In Mich, there are rumbles state DEQ may impose a "special spacing order" for the collingwood, and that might be 640 acres in the shape of a square mile.   It stands to reason that companies want to get as long a lateral in the payzone as possible.   Unless there are geologic reasons to do something different, I'd expect the usual pattern to be site the pad in one corner of the section, and rill NW-SE or NE-SW, just like Encana did on the State Pioneer 1-3 wildcat.   

The lateral will drain acres close to the bore, but not so much away from the bore.  I'm guessing that many acres in the square section will not contribute hydrocarbons, yet they will share in the royalty.  That will seriously dilute the royalty paid to landowners closer to the lateral bore.   SO.... if the Michigan collingwood wells could be 1/2 mile apart without interefering with each other, I'd like to see DEQ do a spacing order for standup or laydown 640s, so the gas co can have a nice long lateral to make it work economically, yet landowners won't suffer royalty dilution. 

The problem there will be that laydown or standup 640s, 1/2 mile wide by 2 miles long, could end up "donut holing" property.  Yet the problems I'm describing could be addressed by a voluntary pool.  The trouble there is you need everyone to agree in 100% unanimity.

Anybody have any lease addendum ideas for resisting royalty dilution by putting long horizontals diagonally across a square 640? 

MichGuy

I also fear that this type of rule could drive some of the smaller companies out of whatever areas that it is used. I would hate to see spacing, and unit size in Pennsylvania for example controlled by regulation; although minimum setback from other properties is equitable.

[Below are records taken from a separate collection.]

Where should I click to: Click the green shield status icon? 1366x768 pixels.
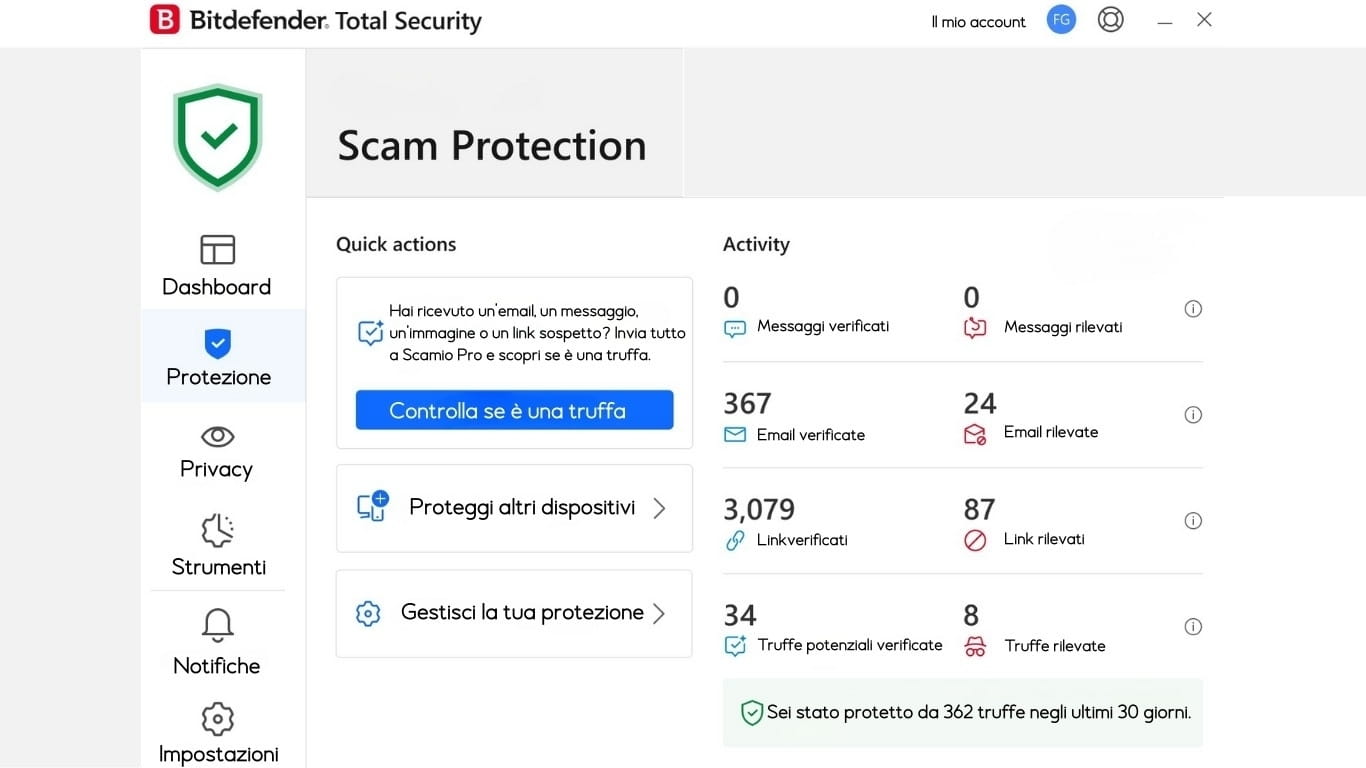[x=218, y=137]
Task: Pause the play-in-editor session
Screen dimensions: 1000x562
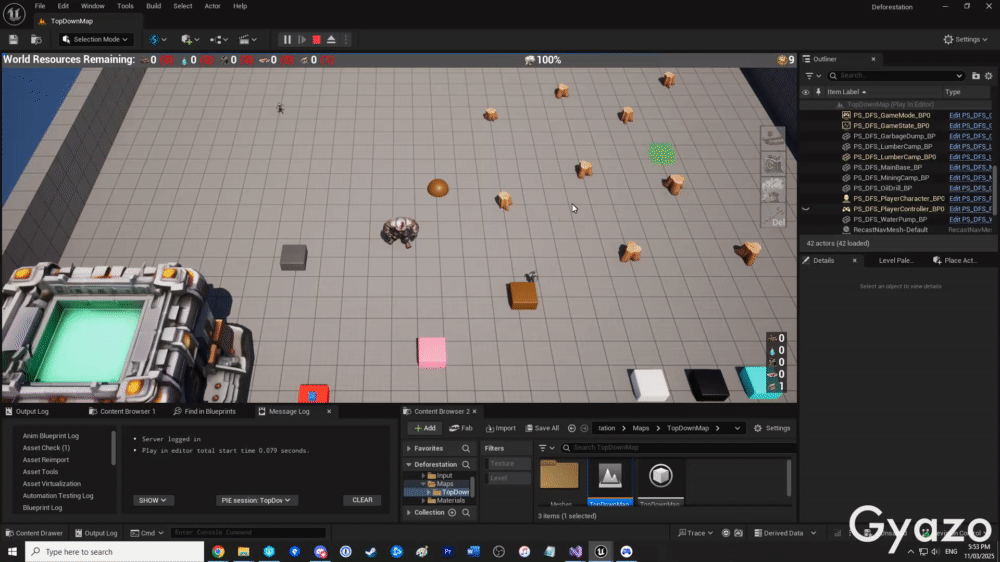Action: tap(287, 40)
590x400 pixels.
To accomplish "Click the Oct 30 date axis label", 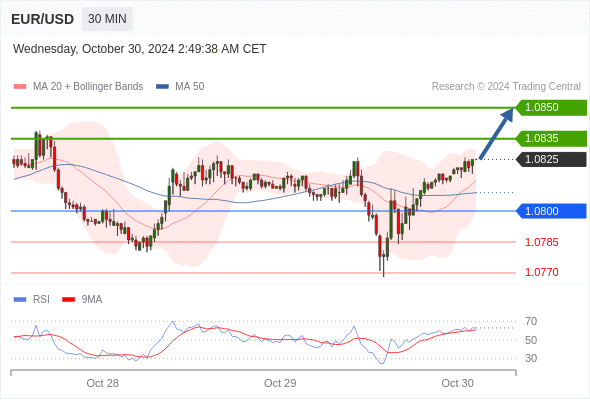I will [458, 383].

I have seen a proposal that wells be spaced as far as 1000 feet from each other. The argument that this is more efficient is crazy. I believe that the O & G companies know what the optimum will be in any given area. They would try not to drill a single well that does not pay for itself with increased output . 


Garvin

  • Guest
Re: Shape of a unit
« Reply #14 on: June 01, 2010, 07:41:48 PM »
I don't get it... how can you have a 640 acre square unit defined as "standup" or "laydown" if you are dealing with a square? Are you talking about spacing being defined by the placement of the vertical and lateral portions of the hole? Does the state actually make this kind of distinction?

I always thought of the standup/laydown concept of dealing with 80's, 160's or even 320's. The spacing is generally dictated by the location of the first well drilled in a field, with some exceptions.

(Also, the idea of 100% unanimity in ANYTHING is probably not likely, particularly in an area like Northern Michigan. We tend to be a fairly independent minded bunch of folks.)